Spatial AI is most useful when it links molecular signals to tissue structure with clear resolution limits. It is not enough to assign labels to spots or cells. The biological question is whether spatial organization changes mechanism or decision.

Cell Painting and Image-Based Phenotyping

Cell images are rich biological measurements, but morphology is not mechanism by itself. High-content imaging requires careful controls, segmentation quality checks, and orthogonal validation.

Perturbation Prediction and Virtual Cells

Virtual cell work is promising when framed as perturbation prediction for defined outputs. It becomes misleading when a transcriptomic forecast is treated as a full model of the cell.

Microbiome and Multi-Omics AI

Multi-omics models are useful when each modality has clear provenance and the validation endpoint is explicit. Integration can hide weak measurements if the workflow does not track missingness and batch effects.

Self-Driving Laboratories

A self-driving lab is an experimental system with a model in the loop. It needs reliable instruments, machine-readable protocols, calibration, error handling, and human review of objectives and stopping rules.

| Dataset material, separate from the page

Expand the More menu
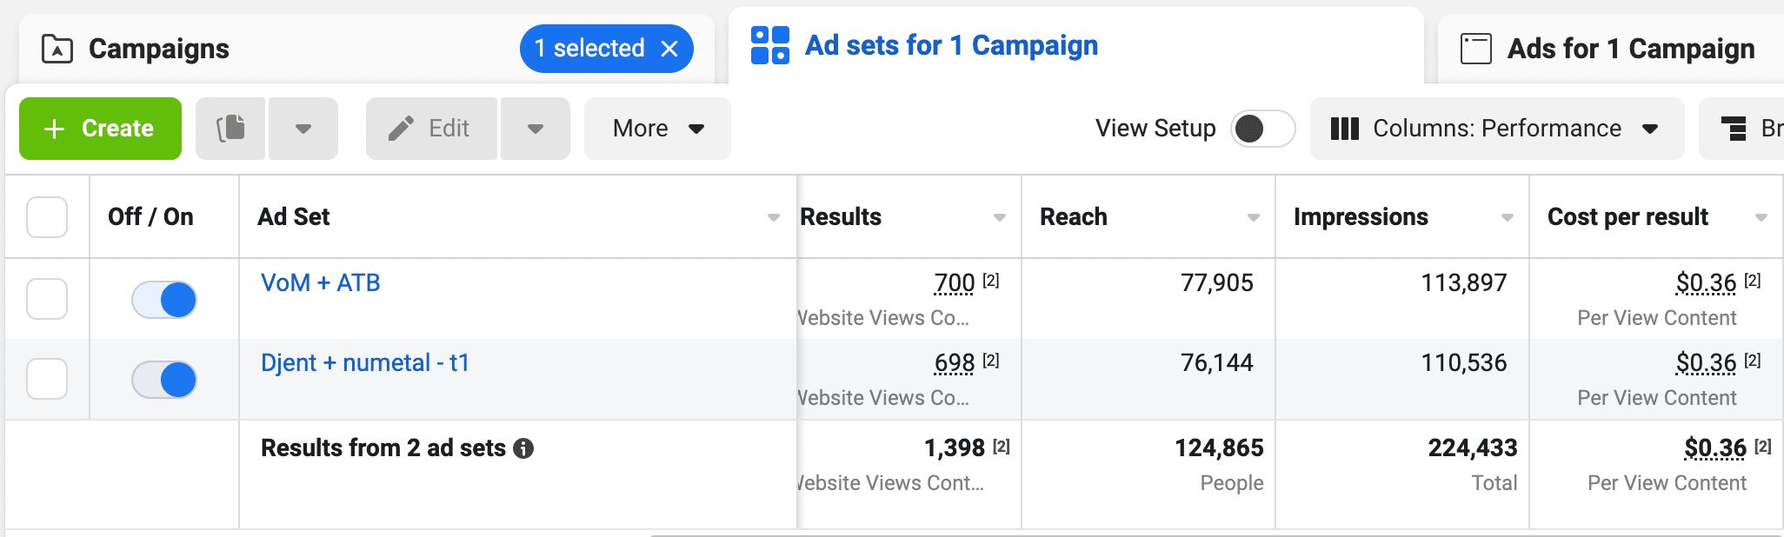1784x537 pixels. click(657, 129)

Robotic Lab Automation and Cloud Labs

Automation improves repeatability only when protocols, reagents, instruments, and data capture are explicit. A robot executing a vague protocol only scales ambiguity.

Synthetic Biology Design Tools

Synthetic biology AI is useful when design output is tied to a build and test plan. Sequence novelty alone is not engineering progress.

Agentic Science Workflows

Agentic systems are useful as research operating layers when tasks are bounded, sources are checked, and lab actions require authorization. They are risky when fluent plans are treated as validated science.

Benchmarks for Bio AI

Benchmarks matter when they are hard to game, close to the intended decision, and paired with failure analysis. A leaderboard is not a validation plan.

Reproducibility and Open Science

Open code and open weights help, but life sciences reproducibility also needs protocol detail, reagent provenance, data versioning, and assay records. Scientific openness and risk management must be handled together.

Information Hazards in Capability Research

Responsible capability research keeps enough detail for verification while avoiding unnecessary operational detail that raises misuse risk. The standard is not secrecy by default. The standard is deliberate disclosure.

Workforce, Compute, and Institutional Readiness

The minimum viable team includes biological domain expertise, data engineering, machine learning, experimental validation, and governance. Compute without experimental judgment creates expensive noise.